Nach den wetterbedingten unruhigen Tagen im venezianischen Land ist der „Wettergott“ wieder auf der Seite der Athletinnen und Athleten und die Wettkämpfe können Zeitplan gerecht durchgeführt werden inklusive der Nachholung der durch die Unwetter abgesagten Wettkämpfe. Leider sind die offiziellen Ergebnisse vom 10.9. zum Zeitpunkt dieses Berichtes noch nicht elektronisch verfügbar. Deshalb stellvertretend für die guten sächsischen Ergebnisse sei Lutz Herrmann von der SG Vorwärts Frankenberg genannt, der im Stabhochsprung der M55 den Vizeeuropameistertitel mit übersprungenen 3,70 m erkämpfte. Damit avanciert die Familie zur bisher erfolgreichsten sächsischen EM-Familie. Petra Herrmann hatte schon den Dreisprung mit neuem Europarekord gewonnen und Matti Herrmann im 10-Kampf Silber geschafft. Wir haben noch viele „heiße“ Eisen im Feuer, so im Gehen die Schröters von der LG Vogtland und unsere Starterinnen in den Staffeln.
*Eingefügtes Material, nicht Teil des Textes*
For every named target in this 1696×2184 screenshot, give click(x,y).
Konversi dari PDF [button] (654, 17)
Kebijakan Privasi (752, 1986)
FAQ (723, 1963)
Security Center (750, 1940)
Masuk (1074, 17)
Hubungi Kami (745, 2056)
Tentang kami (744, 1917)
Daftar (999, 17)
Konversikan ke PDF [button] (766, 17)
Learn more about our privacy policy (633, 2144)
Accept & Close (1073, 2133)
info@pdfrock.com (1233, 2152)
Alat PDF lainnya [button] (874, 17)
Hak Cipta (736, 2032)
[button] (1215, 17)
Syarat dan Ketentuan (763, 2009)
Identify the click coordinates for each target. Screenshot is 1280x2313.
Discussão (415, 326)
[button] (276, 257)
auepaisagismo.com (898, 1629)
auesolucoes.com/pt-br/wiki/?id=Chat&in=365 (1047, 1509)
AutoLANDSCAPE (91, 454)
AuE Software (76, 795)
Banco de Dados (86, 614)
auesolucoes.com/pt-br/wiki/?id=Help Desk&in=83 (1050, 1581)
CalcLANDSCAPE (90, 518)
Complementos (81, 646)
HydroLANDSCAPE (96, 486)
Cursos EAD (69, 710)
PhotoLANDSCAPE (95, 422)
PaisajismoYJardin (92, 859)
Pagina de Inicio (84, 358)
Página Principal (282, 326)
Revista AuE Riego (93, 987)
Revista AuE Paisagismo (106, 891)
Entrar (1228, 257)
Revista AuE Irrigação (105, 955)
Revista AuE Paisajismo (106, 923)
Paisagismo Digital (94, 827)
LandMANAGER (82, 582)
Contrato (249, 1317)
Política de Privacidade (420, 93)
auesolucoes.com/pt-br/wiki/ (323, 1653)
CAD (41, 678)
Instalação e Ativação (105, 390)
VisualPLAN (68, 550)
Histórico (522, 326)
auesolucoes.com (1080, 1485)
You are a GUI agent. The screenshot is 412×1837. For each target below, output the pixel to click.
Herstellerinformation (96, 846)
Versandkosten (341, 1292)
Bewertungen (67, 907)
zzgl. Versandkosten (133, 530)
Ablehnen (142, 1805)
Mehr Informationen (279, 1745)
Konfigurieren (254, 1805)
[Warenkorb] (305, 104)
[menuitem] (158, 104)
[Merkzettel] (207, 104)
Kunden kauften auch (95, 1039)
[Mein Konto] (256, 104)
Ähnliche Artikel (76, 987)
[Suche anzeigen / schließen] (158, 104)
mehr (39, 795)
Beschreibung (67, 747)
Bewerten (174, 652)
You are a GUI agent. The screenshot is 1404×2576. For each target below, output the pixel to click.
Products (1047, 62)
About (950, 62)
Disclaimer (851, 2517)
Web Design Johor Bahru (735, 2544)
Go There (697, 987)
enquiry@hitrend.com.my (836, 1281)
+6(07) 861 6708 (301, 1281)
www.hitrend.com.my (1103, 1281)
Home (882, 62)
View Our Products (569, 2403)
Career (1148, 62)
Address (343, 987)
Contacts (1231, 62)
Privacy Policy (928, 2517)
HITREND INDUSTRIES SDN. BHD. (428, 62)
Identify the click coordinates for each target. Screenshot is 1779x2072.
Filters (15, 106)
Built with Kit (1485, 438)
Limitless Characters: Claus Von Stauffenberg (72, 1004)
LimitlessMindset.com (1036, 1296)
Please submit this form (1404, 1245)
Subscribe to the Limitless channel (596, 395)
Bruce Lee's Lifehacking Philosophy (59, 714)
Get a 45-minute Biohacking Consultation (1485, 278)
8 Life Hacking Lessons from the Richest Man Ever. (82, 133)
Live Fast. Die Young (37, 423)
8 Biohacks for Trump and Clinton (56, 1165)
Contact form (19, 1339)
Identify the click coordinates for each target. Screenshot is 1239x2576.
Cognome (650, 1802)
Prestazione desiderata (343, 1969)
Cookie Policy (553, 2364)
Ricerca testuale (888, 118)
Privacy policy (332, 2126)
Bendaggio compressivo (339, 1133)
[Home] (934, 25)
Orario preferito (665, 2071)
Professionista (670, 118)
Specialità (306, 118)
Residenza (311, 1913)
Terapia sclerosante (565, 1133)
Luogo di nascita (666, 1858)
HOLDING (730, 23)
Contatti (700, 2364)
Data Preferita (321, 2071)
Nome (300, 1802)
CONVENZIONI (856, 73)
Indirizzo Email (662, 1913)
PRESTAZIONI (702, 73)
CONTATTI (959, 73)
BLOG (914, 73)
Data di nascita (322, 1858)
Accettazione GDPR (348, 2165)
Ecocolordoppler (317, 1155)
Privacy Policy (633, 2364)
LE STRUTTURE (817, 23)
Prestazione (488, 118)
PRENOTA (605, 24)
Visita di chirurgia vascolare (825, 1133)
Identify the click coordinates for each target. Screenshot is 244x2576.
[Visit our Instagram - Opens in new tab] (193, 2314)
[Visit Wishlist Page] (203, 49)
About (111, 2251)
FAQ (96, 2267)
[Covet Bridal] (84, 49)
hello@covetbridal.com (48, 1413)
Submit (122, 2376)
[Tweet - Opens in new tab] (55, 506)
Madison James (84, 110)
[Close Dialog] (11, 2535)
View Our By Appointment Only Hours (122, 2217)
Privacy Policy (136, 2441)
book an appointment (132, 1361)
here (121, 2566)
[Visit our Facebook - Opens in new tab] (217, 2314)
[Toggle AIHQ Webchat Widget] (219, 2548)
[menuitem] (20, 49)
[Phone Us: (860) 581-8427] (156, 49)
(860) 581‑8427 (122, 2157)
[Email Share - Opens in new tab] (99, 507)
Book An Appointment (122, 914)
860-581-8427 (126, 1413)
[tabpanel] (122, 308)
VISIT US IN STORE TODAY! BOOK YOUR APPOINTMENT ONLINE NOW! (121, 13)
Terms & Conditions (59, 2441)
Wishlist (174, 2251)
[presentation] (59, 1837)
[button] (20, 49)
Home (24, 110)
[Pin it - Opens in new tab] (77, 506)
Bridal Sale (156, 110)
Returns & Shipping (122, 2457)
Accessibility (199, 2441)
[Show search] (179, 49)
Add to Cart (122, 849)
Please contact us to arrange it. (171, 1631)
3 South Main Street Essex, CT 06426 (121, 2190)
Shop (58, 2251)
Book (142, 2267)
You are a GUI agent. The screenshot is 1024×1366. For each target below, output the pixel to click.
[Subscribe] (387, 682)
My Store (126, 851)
Am Sonntag geht es ins Finale der EM, hier stehen die Staffeln auf dem Programm und die langen Straßendistanzen. Armin Zosel (Radeburg), der 5-fache Weltmeister in der M80 im Cross und Halbmarathon, geht jetzt in der M85 auf der Straße auf Titeljagd und hat dabei große Chancen.
Allen unseren Aktiven, die in der 2. Halbzeit der EM noch gefordert sind, viel Erfolg.